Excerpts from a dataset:
==============================

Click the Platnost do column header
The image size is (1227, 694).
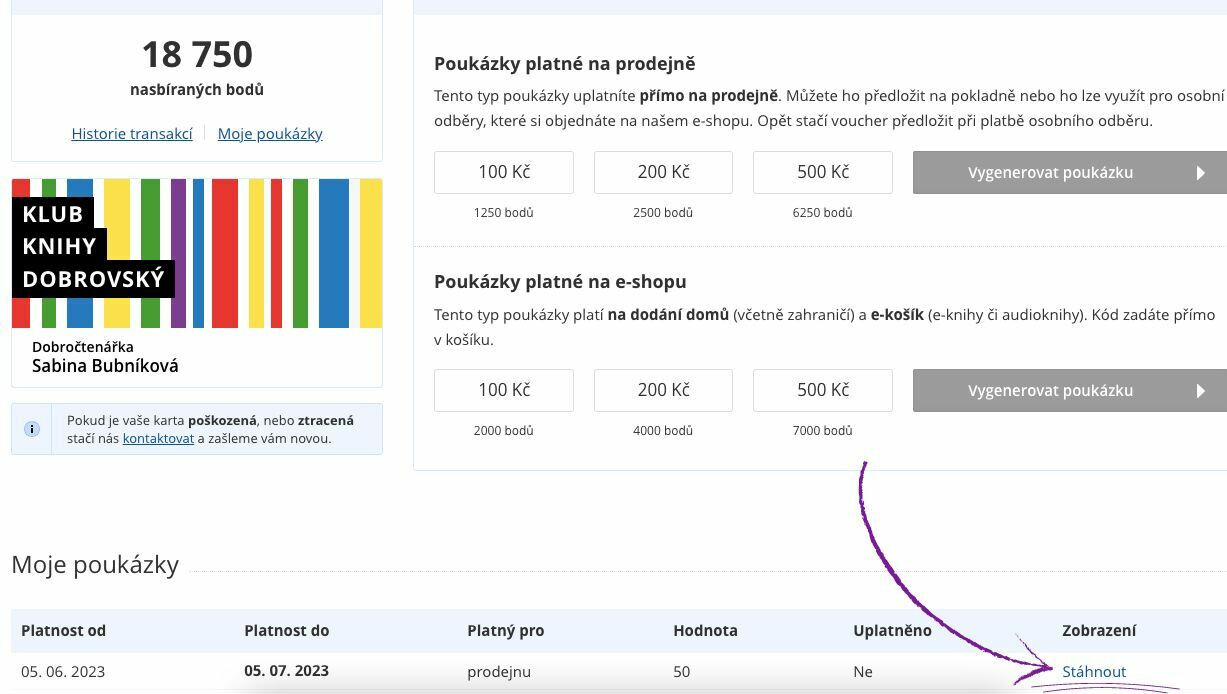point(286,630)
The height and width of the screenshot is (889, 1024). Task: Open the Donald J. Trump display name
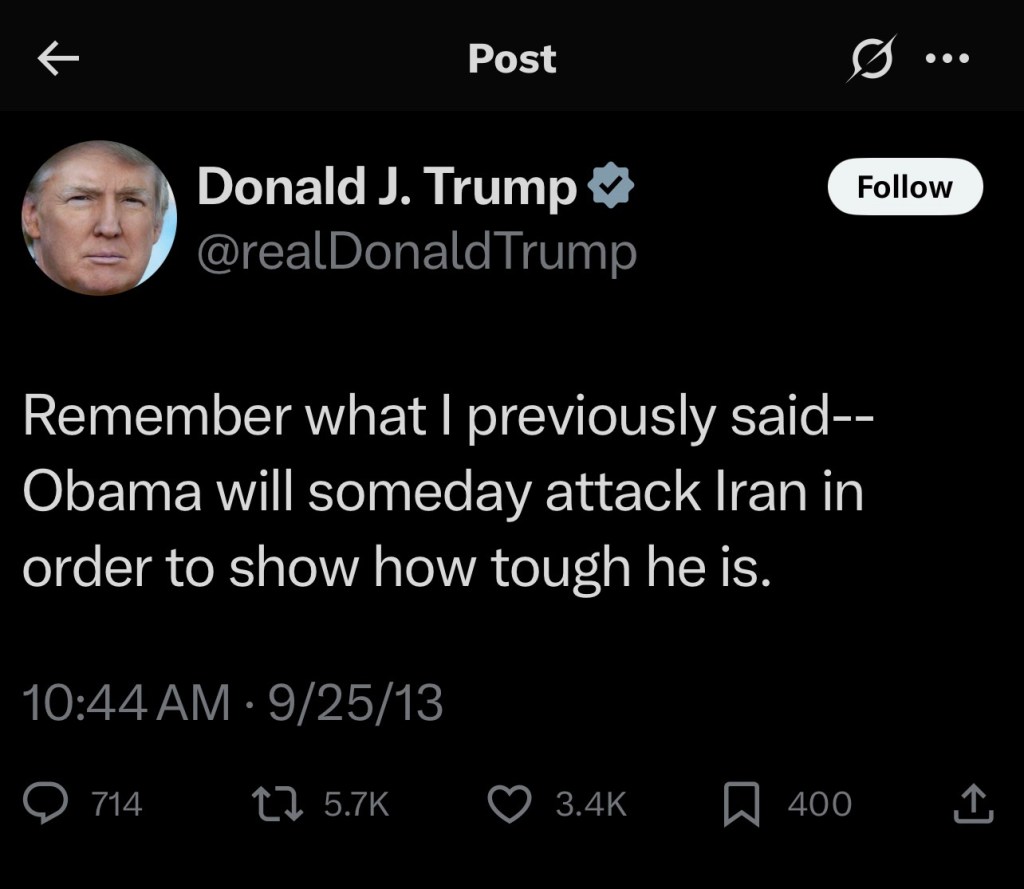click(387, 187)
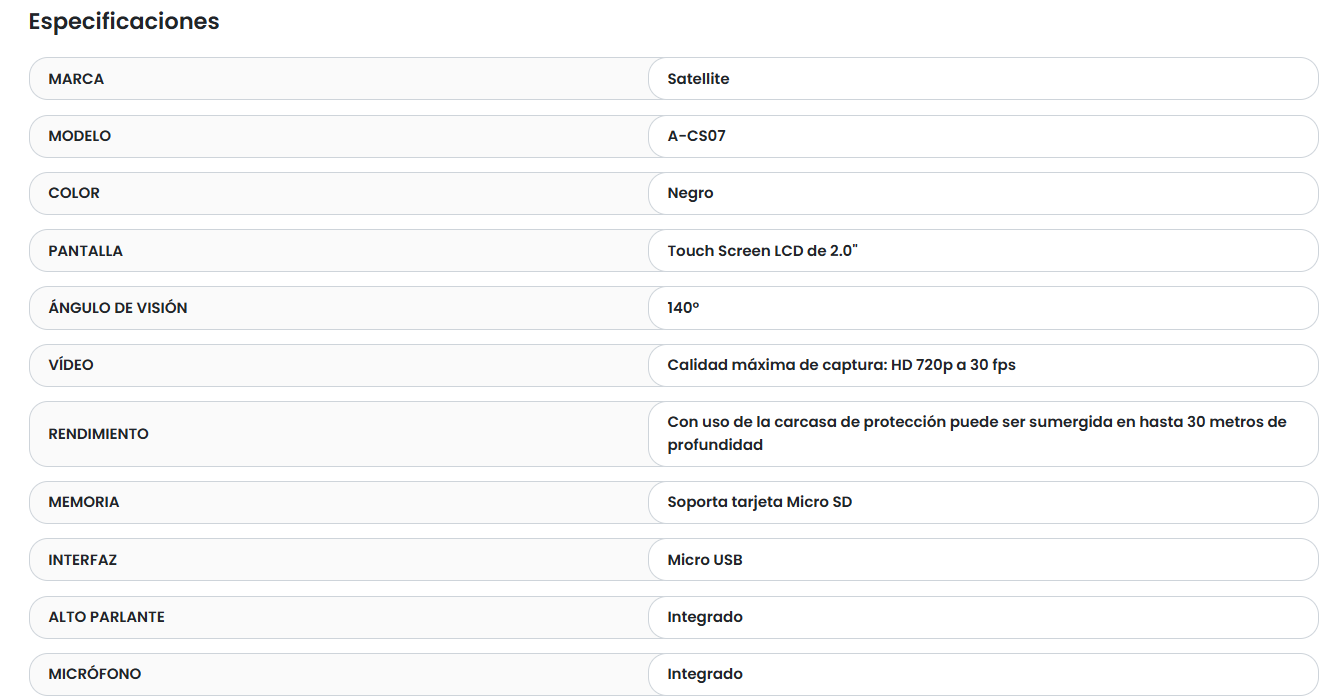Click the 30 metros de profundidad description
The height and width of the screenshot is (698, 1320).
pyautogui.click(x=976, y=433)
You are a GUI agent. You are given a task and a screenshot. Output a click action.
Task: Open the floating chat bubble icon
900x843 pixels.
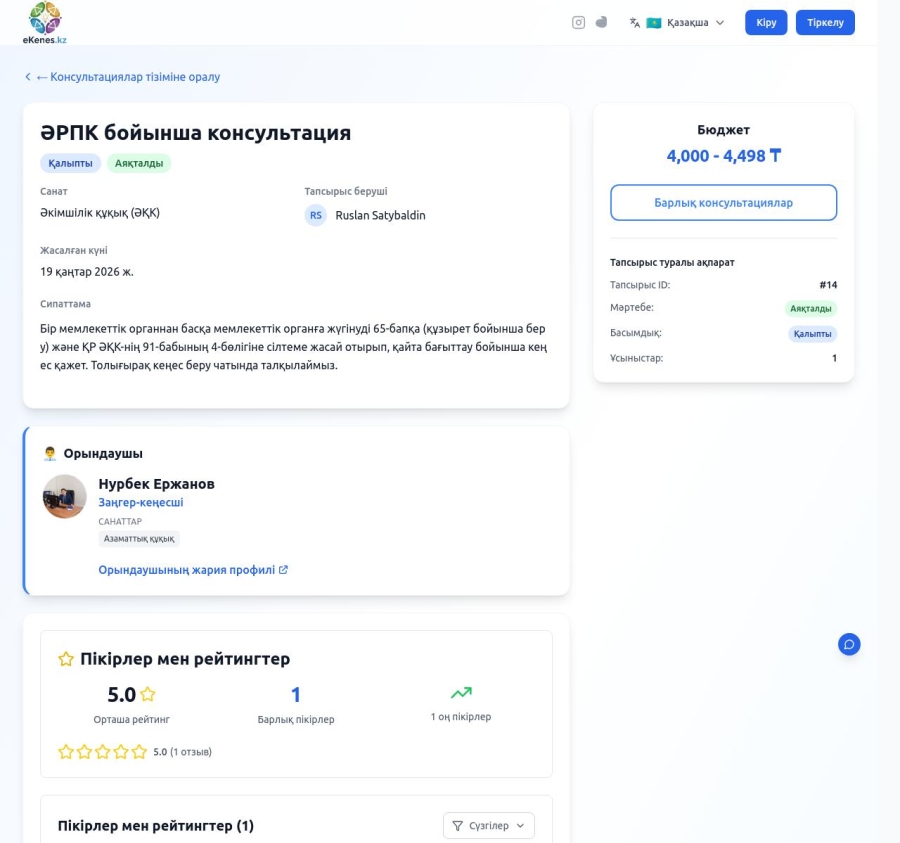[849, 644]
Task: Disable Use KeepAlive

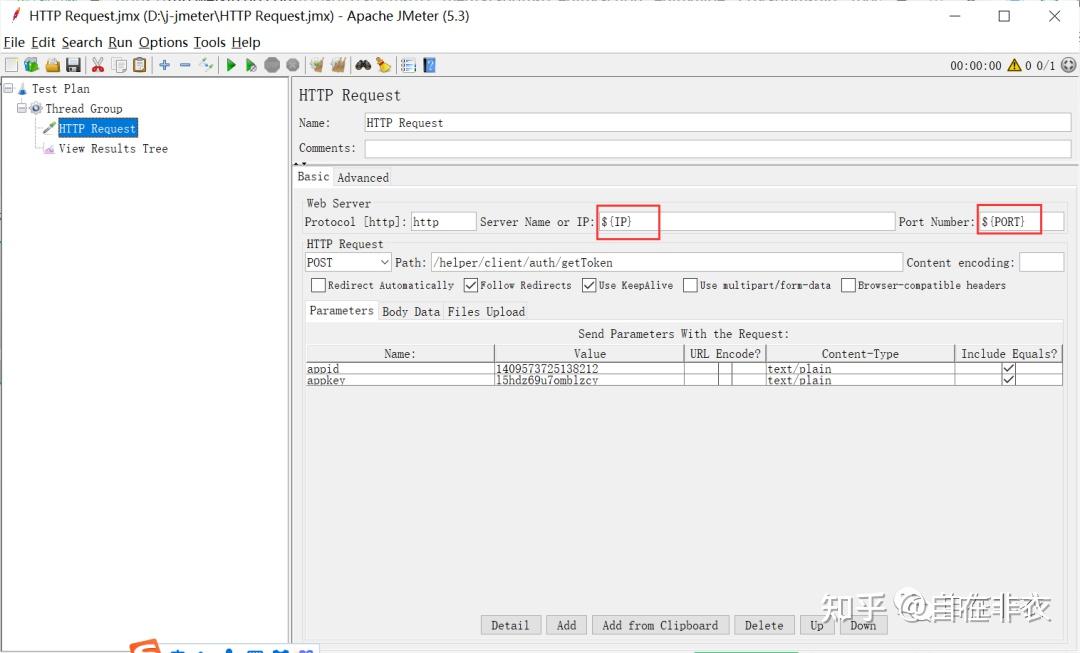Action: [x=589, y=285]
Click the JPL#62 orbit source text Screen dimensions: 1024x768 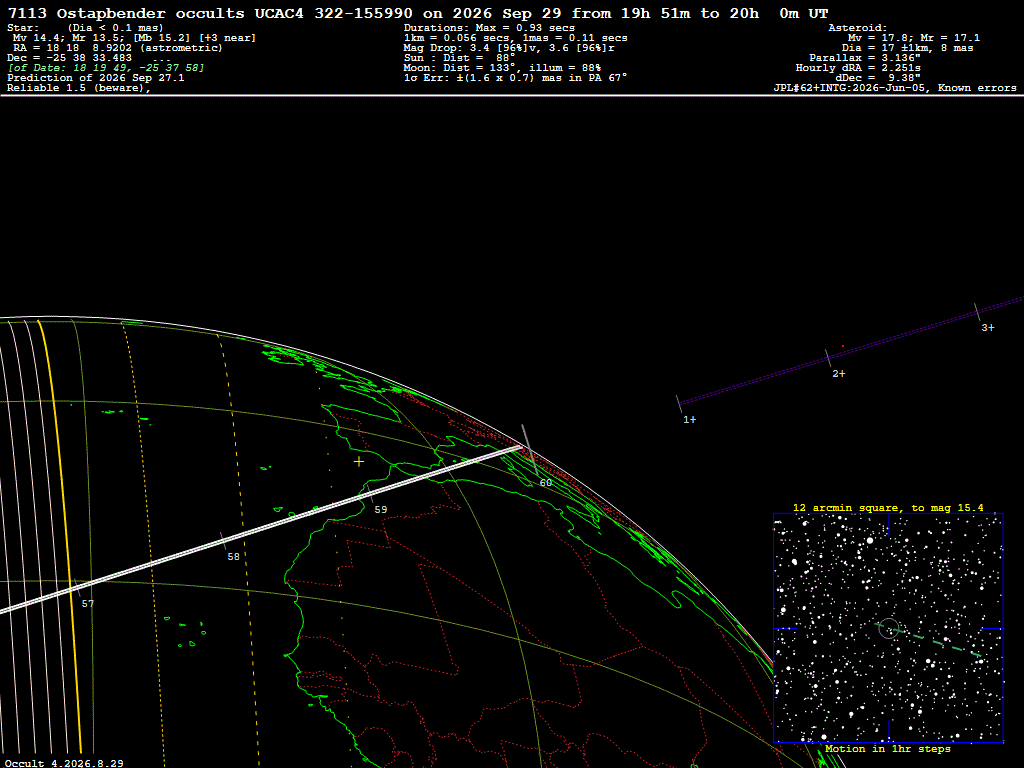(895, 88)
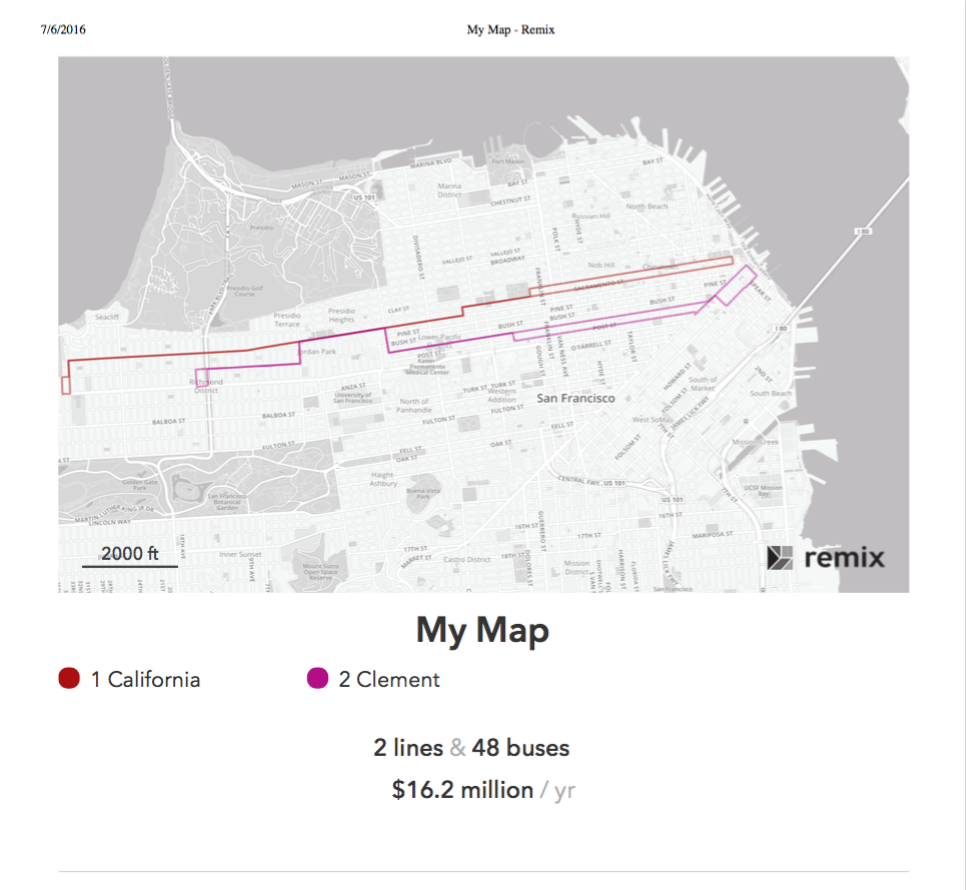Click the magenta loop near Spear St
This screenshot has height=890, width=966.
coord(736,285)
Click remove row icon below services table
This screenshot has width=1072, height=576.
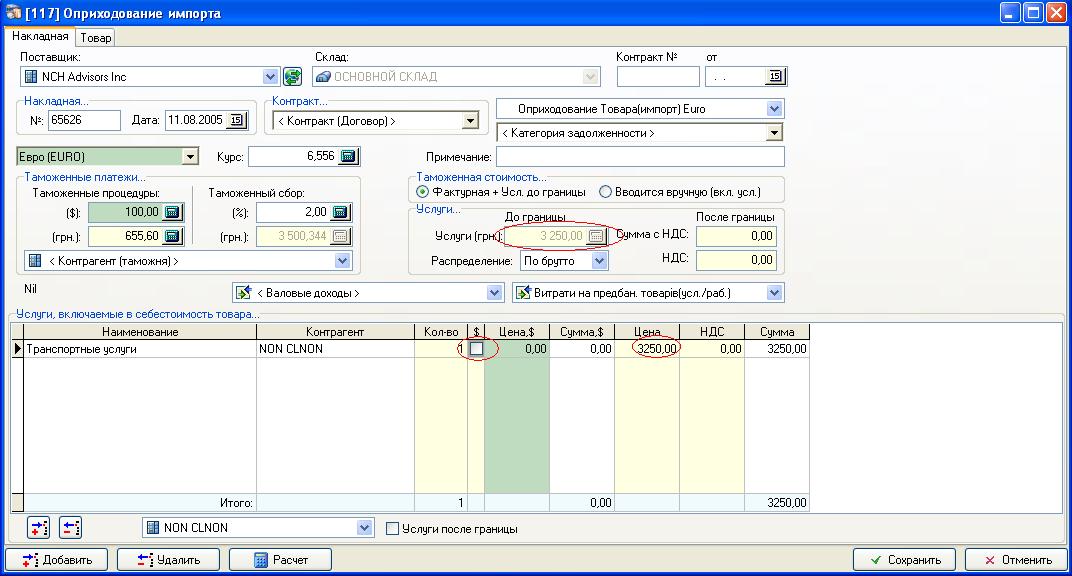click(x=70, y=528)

==============================

REQUIRED WORK:
Using the records above, gather all lines where the string "icon" is present.

SOLUTION TO THIS TASK:
Task: Open the floating chat bubble icon
Click remove row icon below services table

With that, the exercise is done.